Cook the shrimp in boiling water until cooked, remove and let cool.
Put the shrimp slip and cucumber shreds into a bowl, add an appropriate amount of balsamic vinegar and sesame oil to taste, mix well and serve.
Recommended recipe 3: cold white mushrooms
The soft texture of the mushroom is rich in dietary fiber and antioxidants to help reduce fatigue and stress, and its rich B vitamins can help improve sleep quality.
Main ingredients: 200 grams of white mushrooms, light soy sauce, minced garlic, sesame oil
Here's how:
Tear the mushrooms into small florets, blanch them in boiling water and then quickly put them in cold water to cool to keep the mushroom meat crisp and tender.
Prepare minced garlic and mix it with light soy sauce and sesame oil to make a seasoning.
Drain the processed white mushrooms, add the seasoning and mix well.

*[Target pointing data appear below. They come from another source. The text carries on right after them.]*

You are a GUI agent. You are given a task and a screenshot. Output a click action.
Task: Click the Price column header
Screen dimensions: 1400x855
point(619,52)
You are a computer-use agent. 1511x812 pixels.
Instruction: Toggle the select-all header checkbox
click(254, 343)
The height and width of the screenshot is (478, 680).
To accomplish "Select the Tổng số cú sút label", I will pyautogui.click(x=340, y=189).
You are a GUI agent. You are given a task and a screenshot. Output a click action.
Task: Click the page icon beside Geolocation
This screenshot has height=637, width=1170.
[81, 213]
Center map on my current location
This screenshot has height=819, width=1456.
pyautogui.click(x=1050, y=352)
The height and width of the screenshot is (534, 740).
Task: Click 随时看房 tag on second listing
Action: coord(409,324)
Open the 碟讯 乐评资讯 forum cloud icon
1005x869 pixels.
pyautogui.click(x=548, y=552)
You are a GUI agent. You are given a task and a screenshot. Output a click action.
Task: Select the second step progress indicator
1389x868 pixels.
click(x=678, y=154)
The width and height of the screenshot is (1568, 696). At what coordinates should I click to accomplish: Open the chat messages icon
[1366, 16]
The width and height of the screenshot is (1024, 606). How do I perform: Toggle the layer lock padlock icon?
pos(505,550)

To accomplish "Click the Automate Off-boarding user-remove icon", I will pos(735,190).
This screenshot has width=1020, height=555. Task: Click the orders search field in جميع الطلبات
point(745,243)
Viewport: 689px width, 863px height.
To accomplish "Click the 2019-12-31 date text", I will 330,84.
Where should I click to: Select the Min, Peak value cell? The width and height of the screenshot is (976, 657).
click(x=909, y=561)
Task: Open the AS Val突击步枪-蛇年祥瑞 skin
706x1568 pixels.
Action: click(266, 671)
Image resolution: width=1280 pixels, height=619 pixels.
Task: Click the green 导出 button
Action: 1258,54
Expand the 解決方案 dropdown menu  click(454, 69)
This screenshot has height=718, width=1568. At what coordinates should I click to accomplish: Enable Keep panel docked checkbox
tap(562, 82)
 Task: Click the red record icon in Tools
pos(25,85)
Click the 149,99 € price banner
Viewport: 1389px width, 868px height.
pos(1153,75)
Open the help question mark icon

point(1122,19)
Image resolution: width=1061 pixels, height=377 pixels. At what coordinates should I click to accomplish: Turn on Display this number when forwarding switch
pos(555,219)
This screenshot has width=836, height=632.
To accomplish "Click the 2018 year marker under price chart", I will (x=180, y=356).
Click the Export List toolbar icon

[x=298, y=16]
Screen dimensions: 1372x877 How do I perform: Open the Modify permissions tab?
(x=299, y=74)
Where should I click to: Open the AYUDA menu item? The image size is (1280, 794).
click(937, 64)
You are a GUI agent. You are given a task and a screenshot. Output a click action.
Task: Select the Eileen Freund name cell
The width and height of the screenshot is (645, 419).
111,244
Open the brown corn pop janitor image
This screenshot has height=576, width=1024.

Recommended recipe 4: cold onions
Onions are rich in tryptophan, a natural sleeping agent that can help improve sleep quality. In addition, onions contain a lot of antioxidants, which help to relax the body and mind.
Main ingredients: 1 onion, apple cider vinegar, olive oil, honey
Here's how:
Thinly slice the onion and soak in cold water for about 15 minutes to remove the pungency.
Mix apple cider vinegar, olive oil, and honey in proportions to make a sauce.
Drain the onion and mix well with the sauce and let it sit for a moment to allow the flavors to combine.
Not only do these coleslaws taste refreshing, but they can also help you relieve stress and improve your sleep quality. Try these simple dishes and let a relaxing dinner take you to sleep!